| AIM |
Reproduce word for word the lines starting with the one that contains "Click the Cart Product List heading" and going on through the one that contains "coord(776,145)", including both of those lines.

| RECORDS FOR THIS TASK |
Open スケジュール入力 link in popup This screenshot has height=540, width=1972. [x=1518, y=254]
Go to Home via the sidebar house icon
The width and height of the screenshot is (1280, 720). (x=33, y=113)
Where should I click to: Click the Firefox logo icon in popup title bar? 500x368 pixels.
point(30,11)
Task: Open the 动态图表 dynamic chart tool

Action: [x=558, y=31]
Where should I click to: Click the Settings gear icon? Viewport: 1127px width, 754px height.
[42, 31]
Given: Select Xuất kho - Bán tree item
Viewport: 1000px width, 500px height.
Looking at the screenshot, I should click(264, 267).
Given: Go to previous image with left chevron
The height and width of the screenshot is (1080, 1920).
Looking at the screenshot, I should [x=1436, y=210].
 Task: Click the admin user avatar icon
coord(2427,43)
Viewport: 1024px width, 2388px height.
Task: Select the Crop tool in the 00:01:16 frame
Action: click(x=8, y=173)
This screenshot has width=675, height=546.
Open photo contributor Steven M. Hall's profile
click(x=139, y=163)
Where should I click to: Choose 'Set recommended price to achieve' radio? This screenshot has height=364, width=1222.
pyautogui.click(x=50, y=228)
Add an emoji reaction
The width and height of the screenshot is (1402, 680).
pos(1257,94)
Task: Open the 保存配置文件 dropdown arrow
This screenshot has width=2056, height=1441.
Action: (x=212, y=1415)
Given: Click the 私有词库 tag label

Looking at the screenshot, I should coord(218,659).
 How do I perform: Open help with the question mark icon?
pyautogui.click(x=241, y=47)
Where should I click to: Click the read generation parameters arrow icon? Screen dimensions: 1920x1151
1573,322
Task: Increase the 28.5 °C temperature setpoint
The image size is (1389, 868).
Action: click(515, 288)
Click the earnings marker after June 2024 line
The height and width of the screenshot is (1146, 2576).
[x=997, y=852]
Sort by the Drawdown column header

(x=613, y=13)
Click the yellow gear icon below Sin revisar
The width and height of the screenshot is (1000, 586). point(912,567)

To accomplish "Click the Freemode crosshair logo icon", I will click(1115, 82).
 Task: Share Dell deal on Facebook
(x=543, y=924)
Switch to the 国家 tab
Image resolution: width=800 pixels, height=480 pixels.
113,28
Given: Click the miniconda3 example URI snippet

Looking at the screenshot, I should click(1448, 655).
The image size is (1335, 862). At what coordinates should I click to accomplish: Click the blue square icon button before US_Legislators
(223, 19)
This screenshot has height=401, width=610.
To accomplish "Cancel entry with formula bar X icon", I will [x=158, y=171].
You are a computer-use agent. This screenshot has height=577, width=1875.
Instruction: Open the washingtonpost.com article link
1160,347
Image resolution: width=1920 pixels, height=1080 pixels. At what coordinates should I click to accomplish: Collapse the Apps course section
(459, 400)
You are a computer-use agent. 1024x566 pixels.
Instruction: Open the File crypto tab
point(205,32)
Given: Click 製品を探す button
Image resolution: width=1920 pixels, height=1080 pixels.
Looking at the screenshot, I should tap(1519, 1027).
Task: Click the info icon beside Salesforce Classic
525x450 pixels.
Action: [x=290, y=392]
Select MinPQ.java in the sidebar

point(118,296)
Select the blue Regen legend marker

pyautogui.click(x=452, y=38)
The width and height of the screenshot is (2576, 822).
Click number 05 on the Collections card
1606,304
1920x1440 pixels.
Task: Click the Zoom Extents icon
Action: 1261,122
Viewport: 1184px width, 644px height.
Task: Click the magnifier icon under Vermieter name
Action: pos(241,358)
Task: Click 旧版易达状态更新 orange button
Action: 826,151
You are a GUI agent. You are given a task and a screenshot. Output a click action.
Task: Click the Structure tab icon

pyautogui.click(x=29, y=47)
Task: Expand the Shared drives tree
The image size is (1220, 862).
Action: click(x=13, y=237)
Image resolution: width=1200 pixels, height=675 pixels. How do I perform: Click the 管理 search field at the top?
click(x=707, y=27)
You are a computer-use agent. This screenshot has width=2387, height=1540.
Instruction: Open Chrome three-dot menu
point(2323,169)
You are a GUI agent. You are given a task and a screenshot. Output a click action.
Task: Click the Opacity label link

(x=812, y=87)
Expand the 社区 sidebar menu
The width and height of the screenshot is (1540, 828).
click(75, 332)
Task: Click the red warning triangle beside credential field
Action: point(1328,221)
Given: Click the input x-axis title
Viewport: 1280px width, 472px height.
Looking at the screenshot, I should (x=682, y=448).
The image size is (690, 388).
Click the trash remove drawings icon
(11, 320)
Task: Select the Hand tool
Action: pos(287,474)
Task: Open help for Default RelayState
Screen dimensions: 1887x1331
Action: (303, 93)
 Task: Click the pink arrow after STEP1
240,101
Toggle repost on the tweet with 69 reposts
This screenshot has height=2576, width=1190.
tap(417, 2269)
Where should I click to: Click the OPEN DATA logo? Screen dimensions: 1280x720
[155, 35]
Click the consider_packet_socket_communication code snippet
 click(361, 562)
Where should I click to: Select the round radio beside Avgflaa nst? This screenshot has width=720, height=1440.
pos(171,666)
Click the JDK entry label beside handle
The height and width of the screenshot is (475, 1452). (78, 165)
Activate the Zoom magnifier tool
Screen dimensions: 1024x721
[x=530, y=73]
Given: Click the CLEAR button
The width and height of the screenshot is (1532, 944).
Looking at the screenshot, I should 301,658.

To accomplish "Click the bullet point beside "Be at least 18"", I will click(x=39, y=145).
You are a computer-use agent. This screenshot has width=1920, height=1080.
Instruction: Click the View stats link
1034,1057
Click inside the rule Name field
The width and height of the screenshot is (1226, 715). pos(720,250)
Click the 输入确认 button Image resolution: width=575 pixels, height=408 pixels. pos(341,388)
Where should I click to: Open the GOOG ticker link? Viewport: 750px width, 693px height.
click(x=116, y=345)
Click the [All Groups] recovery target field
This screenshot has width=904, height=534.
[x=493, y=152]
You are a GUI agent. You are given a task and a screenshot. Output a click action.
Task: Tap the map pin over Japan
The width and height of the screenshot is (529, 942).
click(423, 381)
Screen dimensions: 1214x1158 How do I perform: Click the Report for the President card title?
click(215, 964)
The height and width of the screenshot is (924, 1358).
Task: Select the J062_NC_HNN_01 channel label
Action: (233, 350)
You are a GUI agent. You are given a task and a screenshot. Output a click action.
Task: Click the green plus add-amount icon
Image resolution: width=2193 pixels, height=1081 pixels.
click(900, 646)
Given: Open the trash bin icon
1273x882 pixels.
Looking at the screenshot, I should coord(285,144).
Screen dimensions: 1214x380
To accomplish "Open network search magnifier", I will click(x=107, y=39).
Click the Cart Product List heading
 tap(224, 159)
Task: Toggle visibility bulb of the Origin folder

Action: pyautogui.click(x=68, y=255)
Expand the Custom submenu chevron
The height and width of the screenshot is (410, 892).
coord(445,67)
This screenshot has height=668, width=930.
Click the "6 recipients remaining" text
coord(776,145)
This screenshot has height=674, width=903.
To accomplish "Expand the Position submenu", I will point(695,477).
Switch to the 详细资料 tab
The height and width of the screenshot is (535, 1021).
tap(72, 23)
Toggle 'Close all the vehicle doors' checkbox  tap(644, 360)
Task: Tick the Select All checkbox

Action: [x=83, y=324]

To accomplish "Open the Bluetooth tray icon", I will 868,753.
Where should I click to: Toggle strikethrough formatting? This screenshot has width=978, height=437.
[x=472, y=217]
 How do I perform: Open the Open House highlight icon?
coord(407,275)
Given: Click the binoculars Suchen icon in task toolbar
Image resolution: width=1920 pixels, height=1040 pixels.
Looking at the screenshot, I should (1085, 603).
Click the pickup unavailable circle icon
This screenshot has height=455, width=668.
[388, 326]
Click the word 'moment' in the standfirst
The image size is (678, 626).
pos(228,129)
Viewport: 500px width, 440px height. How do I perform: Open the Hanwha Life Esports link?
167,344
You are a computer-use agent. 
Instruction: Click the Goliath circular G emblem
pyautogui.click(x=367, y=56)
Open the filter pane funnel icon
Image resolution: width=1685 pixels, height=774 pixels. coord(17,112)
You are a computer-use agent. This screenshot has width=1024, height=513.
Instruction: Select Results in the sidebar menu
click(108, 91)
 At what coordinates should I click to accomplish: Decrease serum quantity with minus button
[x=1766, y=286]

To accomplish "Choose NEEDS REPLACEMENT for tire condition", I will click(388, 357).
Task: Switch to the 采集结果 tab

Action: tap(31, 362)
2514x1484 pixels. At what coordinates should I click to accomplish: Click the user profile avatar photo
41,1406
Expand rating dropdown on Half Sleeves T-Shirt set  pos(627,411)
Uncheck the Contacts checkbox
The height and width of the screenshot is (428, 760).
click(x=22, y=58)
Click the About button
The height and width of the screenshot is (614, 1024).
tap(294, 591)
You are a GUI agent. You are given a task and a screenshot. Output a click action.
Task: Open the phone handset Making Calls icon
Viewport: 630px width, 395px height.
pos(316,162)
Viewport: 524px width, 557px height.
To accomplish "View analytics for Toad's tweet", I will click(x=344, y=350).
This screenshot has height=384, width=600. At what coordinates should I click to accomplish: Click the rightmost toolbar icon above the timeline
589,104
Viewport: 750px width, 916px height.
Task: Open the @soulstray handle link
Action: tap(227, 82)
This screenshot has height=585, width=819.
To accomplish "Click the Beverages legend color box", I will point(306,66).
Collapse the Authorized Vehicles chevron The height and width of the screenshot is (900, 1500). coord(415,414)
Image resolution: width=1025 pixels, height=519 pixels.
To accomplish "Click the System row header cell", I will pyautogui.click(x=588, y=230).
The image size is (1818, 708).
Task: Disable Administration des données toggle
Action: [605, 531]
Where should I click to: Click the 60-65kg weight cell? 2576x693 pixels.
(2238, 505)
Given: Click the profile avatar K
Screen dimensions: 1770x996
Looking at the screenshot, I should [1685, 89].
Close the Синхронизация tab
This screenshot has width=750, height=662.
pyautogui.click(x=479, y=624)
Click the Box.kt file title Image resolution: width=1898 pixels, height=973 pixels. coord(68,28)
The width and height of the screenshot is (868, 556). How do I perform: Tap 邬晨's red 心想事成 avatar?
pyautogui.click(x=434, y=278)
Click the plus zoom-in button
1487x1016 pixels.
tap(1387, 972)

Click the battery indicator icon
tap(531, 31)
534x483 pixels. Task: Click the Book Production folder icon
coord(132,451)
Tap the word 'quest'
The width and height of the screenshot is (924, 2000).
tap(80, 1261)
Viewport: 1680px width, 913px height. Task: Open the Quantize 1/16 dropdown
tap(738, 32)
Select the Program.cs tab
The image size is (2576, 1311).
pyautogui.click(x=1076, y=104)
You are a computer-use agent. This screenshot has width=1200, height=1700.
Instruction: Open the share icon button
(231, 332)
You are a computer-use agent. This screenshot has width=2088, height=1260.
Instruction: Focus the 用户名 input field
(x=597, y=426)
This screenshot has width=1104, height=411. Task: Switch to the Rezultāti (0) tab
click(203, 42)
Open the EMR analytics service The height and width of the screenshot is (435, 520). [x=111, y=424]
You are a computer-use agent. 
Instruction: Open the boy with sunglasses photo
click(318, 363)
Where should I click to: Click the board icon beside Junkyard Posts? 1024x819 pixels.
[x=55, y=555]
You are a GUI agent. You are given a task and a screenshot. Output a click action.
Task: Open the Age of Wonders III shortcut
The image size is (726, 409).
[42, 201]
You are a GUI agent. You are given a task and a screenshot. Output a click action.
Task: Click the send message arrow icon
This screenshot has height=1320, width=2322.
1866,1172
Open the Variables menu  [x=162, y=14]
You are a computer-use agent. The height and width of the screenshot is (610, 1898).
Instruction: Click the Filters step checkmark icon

| FINISHED EXERCISE |
Click the Cart Product List heading
 tap(224, 159)
Task: Toggle visibility bulb of the Origin folder

Action: pyautogui.click(x=68, y=255)
Expand the Custom submenu chevron
The height and width of the screenshot is (410, 892).
coord(445,67)
This screenshot has height=668, width=930.
Click the "6 recipients remaining" text
coord(776,145)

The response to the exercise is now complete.